**WHAT IS BEING ASKED**
Which of the lines below contain the string "with"? Copy each one.

**Saved entries**
##########

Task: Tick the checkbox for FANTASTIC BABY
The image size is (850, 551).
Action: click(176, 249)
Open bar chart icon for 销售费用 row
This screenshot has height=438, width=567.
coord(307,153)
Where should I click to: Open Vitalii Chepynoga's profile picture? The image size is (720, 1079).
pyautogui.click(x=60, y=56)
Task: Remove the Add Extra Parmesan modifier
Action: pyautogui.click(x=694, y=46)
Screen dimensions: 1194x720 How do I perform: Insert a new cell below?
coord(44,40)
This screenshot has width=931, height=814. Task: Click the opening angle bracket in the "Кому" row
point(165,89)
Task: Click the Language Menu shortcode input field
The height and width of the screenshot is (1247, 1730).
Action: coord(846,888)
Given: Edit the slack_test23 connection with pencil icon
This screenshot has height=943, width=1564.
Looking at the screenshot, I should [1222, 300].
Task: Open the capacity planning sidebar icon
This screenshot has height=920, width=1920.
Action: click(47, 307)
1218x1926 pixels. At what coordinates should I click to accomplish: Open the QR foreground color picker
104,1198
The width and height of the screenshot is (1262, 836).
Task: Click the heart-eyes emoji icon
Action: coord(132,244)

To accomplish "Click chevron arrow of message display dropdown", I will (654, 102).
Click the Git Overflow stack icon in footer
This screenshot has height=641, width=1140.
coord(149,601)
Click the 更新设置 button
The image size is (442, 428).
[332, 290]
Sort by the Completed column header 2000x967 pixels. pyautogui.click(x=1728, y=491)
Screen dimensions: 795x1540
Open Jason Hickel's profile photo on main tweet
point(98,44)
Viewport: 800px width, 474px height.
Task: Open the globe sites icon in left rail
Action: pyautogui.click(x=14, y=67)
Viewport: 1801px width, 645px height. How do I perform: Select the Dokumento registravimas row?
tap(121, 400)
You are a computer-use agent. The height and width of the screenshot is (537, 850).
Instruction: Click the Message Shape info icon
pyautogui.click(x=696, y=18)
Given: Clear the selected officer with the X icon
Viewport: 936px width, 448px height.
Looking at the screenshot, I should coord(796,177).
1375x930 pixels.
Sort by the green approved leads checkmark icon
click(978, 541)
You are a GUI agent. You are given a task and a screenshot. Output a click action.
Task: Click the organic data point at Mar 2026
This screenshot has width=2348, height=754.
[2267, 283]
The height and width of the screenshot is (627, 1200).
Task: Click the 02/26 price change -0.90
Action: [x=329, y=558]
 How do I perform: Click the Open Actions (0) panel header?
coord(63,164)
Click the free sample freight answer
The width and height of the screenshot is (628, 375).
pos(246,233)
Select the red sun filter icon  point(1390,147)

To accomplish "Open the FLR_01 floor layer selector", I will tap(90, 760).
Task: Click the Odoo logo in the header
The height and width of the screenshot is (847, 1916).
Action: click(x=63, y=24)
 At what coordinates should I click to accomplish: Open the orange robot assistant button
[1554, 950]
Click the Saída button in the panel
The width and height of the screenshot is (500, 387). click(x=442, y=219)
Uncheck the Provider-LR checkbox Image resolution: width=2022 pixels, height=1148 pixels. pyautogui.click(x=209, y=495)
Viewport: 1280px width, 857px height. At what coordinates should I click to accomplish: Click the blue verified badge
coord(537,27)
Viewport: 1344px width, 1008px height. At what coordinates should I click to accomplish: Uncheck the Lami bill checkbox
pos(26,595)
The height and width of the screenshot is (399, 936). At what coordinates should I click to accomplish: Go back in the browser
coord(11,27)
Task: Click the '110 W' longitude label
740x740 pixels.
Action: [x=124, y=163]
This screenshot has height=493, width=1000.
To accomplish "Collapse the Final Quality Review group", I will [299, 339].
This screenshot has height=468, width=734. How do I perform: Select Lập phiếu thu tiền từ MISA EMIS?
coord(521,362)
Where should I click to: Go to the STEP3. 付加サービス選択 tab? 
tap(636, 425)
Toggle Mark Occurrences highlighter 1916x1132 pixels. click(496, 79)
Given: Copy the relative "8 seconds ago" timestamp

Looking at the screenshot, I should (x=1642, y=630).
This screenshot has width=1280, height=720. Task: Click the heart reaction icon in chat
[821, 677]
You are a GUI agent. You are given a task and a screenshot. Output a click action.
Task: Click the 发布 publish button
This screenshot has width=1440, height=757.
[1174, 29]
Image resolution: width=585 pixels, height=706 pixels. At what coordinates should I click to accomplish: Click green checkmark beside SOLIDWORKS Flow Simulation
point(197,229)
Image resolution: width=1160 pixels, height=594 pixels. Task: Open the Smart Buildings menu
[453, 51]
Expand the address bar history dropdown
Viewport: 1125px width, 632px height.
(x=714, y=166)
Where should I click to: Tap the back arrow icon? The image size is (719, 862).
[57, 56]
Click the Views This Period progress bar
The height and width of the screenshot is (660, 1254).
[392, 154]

##########

**ANSWER SPACE**
Given: Edit the slack_test23 connection with pencil icon
Given: Clear the selected officer with the X icon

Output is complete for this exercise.